Au cours de cette communication, Moudoungou Sylvain président provincial du (SENA) et porte-parole a expliqué que le durcissement du mouvement de grève faisait suite à des menaces et intimidations dont auraient été victimes certains enseignants. Tout en reconnaissant les efforts consentis par le gouvernement, il a estimé qu’aucune négociation ne saurait prospérer dans un climat de tension.
« Depuis les années 1990, soit près de quarante ans de lutte syndicale pour la régularisation de nos droits légitimes et l’amélioration des conditions de vie des enseignants et de l’enseignement, la sagesse et la responsabilité nous commandent aujourd’hui d’examiner avec lucidité et mesure les mécanismes visant à guérir de manière structurelle le malade appelé Éducation nationale », a-t-il déclaré.
Dans cette optique, les enseignants sollicitent la mise en place urgente d’une commission spéciale indépendante chargée d’examiner en profondeur la situation du secteur. À l’issue de leurs concertations, ils annoncent avoir porté leur choix sur Léon Ababé, assisté d’une équipe d’experts, pour les représenter dans les négociations avec les autorités, conformément à un cahier des charges qui lui sera soumis.

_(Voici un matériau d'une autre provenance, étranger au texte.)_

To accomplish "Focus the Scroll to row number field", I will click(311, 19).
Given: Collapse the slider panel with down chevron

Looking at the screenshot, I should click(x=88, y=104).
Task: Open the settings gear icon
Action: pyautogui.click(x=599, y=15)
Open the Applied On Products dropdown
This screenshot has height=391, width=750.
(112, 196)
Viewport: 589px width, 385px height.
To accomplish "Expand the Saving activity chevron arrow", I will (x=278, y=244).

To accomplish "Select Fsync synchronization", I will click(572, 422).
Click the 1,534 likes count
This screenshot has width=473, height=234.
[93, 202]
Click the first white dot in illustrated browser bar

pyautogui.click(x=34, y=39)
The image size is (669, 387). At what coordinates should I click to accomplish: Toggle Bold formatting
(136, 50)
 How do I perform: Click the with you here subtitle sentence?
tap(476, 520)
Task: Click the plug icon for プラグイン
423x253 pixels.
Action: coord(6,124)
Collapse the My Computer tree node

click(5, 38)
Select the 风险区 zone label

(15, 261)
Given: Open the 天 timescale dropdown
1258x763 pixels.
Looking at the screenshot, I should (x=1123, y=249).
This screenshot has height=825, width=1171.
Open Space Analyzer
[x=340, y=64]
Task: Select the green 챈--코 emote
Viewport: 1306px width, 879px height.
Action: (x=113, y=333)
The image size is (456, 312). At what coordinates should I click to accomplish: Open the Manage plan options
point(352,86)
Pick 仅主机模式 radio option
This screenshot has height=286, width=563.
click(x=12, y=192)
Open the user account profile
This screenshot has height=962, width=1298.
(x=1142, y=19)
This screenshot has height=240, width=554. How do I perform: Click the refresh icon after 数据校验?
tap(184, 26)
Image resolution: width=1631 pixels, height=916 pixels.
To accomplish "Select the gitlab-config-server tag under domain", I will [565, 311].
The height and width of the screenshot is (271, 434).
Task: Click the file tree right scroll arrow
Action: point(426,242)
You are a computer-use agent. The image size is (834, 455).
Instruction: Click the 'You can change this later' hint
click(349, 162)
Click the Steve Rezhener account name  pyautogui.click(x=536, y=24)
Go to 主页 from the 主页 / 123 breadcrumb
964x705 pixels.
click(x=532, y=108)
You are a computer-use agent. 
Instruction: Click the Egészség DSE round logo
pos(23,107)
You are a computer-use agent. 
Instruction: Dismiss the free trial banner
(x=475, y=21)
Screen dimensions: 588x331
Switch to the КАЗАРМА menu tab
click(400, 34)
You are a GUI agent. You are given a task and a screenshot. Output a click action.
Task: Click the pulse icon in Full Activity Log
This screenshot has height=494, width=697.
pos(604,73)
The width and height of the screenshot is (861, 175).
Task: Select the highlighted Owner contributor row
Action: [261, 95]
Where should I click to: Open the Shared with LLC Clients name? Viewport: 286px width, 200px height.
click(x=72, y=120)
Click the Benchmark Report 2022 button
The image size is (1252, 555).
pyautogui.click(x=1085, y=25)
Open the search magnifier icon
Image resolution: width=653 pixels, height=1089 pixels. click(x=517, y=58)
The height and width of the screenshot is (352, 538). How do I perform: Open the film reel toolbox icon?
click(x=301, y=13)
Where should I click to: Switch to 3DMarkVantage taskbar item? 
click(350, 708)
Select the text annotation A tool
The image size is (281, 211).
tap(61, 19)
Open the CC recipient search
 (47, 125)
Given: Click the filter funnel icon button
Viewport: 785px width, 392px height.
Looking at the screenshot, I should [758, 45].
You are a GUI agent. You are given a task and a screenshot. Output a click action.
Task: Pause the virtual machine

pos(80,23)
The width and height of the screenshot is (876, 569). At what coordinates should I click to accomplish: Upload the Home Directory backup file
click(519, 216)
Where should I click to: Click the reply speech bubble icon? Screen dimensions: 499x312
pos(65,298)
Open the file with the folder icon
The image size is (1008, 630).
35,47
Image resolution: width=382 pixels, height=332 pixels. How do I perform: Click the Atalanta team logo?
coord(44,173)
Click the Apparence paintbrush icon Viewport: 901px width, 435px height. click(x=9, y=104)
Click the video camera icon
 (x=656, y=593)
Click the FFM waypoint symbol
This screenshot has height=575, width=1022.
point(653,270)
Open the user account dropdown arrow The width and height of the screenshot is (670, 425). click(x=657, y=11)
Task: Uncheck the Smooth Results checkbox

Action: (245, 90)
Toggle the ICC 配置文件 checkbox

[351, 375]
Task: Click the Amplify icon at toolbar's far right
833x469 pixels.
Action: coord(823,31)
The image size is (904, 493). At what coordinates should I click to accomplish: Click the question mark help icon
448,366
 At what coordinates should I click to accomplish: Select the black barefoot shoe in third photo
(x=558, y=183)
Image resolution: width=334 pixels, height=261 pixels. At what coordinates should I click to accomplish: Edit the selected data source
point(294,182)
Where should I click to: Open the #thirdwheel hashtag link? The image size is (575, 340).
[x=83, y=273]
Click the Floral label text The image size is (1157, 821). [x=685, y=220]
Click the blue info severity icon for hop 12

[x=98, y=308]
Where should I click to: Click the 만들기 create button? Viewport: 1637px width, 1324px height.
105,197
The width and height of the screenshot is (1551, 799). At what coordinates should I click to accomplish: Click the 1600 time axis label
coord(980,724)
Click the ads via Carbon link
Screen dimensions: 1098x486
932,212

Au terme de leur déclaration, les signataires ont annoncé la reprise des cours avec effet immédiat.
Cependant, cette position ne fait pas l’unanimité. Le collectif SOS Éducation – Base Ogooué-Maritime s’est publiquement désolidarisé de cette démarche et a réaffirmé son maintien dans la grève.
Dans une déclaration distincte, ces responsables affirment ne pas se reconnaître dans l’initiative annoncée.
« Nous tenons à dire que nous, SOS Éducation Ogooué-Maritime, nous nous inscrivons en faux contre cette démarche et dénonçons une attitude que nous qualifions de manipulatrice. Il n’y a pas deux SOS Éducation. La base G8 n’a mandaté aucun représentant dans ce processus. Toutes ces manœuvres ne nous engagent nullement », a déclaré Ndong Nkoulou Paterne.
Selon lui, les revendications des enseignants sont déjà sur la table du gouvernement et il n’est pas question de « saboter le mouvement » alors qu’elles demeurent, selon le collectif, légitimes.
« Nous reprendrons les cours en toute légitimité et dans la dignité, et non sous la pression ou l’intimidation. Le moment n’est pas encore arrivé », a-t-il conclu.